Dataset excerpt:
►

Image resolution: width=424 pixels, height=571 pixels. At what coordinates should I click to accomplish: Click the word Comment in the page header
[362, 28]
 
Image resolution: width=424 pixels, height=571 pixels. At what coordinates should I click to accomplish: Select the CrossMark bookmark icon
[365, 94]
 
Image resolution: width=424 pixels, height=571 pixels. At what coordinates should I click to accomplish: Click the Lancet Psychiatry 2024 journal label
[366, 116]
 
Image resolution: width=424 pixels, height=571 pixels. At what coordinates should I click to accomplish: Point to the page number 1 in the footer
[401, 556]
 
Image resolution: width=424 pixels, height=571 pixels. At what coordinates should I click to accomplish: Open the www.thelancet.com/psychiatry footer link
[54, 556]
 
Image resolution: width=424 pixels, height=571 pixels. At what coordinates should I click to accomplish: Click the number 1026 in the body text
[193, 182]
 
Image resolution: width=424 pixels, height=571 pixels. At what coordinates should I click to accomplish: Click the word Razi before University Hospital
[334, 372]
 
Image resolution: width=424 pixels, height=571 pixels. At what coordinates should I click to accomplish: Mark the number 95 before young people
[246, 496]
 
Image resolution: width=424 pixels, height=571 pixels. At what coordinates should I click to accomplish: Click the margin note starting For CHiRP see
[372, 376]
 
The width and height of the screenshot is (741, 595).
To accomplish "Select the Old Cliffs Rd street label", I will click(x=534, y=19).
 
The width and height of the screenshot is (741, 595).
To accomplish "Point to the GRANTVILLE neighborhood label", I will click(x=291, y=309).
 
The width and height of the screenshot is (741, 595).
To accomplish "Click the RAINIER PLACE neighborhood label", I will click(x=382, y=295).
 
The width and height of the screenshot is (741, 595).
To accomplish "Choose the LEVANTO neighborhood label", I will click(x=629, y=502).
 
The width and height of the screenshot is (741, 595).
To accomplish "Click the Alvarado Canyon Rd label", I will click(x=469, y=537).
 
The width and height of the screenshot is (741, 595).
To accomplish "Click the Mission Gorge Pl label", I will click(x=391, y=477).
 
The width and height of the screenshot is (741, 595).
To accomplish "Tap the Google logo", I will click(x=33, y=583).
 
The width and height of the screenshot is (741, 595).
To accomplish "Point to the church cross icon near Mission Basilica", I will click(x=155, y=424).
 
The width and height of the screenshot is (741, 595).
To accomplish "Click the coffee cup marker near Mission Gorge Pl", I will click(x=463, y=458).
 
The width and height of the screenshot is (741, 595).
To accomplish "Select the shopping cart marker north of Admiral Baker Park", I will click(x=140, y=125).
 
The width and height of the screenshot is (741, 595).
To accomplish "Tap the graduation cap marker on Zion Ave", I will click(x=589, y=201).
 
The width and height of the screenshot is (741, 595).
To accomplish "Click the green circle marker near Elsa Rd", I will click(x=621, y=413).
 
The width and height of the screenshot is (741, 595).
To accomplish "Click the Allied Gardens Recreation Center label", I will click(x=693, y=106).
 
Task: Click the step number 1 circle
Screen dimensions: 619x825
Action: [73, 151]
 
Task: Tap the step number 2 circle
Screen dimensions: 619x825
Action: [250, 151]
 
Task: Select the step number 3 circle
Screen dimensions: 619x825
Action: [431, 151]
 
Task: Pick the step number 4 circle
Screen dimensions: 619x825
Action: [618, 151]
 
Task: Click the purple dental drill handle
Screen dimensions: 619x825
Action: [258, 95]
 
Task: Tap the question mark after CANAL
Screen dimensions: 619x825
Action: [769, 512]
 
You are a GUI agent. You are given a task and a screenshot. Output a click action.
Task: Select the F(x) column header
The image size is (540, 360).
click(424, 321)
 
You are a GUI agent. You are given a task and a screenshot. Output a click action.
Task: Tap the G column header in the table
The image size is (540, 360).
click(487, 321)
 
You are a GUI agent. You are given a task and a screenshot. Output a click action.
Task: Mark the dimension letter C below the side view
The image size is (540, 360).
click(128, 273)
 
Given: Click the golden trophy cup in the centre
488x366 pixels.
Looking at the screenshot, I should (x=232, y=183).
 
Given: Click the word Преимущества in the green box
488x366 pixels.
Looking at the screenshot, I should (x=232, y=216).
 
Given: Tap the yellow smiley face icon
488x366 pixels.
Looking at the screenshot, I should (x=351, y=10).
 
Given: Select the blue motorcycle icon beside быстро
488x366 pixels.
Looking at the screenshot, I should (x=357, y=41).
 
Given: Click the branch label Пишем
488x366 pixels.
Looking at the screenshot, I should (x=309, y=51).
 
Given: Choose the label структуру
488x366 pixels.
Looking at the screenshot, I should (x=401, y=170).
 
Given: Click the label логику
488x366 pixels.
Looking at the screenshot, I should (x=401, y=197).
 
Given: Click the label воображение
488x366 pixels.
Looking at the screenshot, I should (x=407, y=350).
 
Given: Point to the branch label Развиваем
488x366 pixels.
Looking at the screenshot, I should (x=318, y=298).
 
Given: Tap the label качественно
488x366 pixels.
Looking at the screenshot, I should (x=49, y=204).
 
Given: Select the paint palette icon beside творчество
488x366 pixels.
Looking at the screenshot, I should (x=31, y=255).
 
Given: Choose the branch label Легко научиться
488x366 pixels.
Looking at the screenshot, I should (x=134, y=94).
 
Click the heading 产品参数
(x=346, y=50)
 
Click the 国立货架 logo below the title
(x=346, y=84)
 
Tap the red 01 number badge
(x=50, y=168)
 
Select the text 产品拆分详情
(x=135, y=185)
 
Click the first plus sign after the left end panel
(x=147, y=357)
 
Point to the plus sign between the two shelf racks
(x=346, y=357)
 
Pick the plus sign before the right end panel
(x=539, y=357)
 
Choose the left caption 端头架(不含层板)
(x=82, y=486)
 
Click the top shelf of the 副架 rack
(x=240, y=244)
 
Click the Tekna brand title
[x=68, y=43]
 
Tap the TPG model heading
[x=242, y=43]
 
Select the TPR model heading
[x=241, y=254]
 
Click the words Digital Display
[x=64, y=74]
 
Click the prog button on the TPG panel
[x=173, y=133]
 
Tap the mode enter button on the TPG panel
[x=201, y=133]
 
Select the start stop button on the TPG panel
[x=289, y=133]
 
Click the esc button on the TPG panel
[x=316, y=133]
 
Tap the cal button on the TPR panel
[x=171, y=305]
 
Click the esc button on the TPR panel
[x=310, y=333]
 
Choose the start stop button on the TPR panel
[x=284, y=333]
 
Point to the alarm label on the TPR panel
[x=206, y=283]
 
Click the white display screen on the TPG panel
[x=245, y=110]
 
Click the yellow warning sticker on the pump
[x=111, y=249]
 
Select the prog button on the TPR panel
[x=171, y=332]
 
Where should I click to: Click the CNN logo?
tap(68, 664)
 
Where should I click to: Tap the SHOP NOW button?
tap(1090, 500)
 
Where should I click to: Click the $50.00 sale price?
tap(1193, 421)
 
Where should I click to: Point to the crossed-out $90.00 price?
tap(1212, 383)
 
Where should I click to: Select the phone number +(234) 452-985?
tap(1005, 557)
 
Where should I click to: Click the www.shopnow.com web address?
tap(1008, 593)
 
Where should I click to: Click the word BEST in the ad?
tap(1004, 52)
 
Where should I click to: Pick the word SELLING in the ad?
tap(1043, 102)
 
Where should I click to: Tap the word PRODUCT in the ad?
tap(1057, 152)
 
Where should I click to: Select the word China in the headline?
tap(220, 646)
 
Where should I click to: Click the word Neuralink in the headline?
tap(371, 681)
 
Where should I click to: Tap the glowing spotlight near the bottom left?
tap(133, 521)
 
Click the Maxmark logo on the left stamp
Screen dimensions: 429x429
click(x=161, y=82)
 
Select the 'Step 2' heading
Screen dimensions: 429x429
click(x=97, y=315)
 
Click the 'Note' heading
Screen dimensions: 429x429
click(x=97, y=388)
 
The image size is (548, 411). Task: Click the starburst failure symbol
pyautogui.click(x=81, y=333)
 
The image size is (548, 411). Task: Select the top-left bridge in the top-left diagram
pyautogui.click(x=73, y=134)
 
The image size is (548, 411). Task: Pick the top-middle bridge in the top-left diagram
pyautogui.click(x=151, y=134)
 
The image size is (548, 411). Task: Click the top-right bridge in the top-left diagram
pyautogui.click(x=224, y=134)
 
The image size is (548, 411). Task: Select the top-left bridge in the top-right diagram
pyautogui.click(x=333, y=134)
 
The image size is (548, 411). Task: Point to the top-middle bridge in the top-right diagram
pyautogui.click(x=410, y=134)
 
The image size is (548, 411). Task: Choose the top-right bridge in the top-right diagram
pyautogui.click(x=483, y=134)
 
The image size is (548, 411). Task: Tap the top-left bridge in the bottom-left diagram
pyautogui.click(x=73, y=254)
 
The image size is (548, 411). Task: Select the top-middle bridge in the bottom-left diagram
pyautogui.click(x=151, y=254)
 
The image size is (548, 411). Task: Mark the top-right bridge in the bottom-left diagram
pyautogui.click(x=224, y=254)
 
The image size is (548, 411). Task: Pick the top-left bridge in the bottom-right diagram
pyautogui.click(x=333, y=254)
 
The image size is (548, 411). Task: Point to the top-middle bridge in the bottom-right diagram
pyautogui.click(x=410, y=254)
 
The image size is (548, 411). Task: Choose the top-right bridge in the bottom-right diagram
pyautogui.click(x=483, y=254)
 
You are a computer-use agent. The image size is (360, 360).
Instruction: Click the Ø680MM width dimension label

◄

__GOAL__: Replace "diagram" with "figure" in the lines from the one holding "The image size is (548, 411). Task: Pick the top-middle" through the end of the dataset excerpt, and give those lines again with nothing else changed.

__REPLY TO THE TASK__:
The image size is (548, 411). Task: Pick the top-middle bridge in the top-left figure
pyautogui.click(x=151, y=134)
 
The image size is (548, 411). Task: Click the top-right bridge in the top-left figure
pyautogui.click(x=224, y=134)
 
The image size is (548, 411). Task: Select the top-left bridge in the top-right figure
pyautogui.click(x=333, y=134)
 
The image size is (548, 411). Task: Point to the top-middle bridge in the top-right figure
pyautogui.click(x=410, y=134)
 
The image size is (548, 411). Task: Choose the top-right bridge in the top-right figure
pyautogui.click(x=483, y=134)
 
The image size is (548, 411). Task: Tap the top-left bridge in the bottom-left figure
pyautogui.click(x=73, y=254)
 
The image size is (548, 411). Task: Select the top-middle bridge in the bottom-left figure
pyautogui.click(x=151, y=254)
 
The image size is (548, 411). Task: Mark the top-right bridge in the bottom-left figure
pyautogui.click(x=224, y=254)
 
The image size is (548, 411). Task: Pick the top-left bridge in the bottom-right figure
pyautogui.click(x=333, y=254)
 
The image size is (548, 411). Task: Point to the top-middle bridge in the bottom-right figure
pyautogui.click(x=410, y=254)
 
The image size is (548, 411). Task: Choose the top-right bridge in the bottom-right figure
pyautogui.click(x=483, y=254)
 
You are a computer-use agent. The image size is (360, 360).
Instruction: Click the Ø680MM width dimension label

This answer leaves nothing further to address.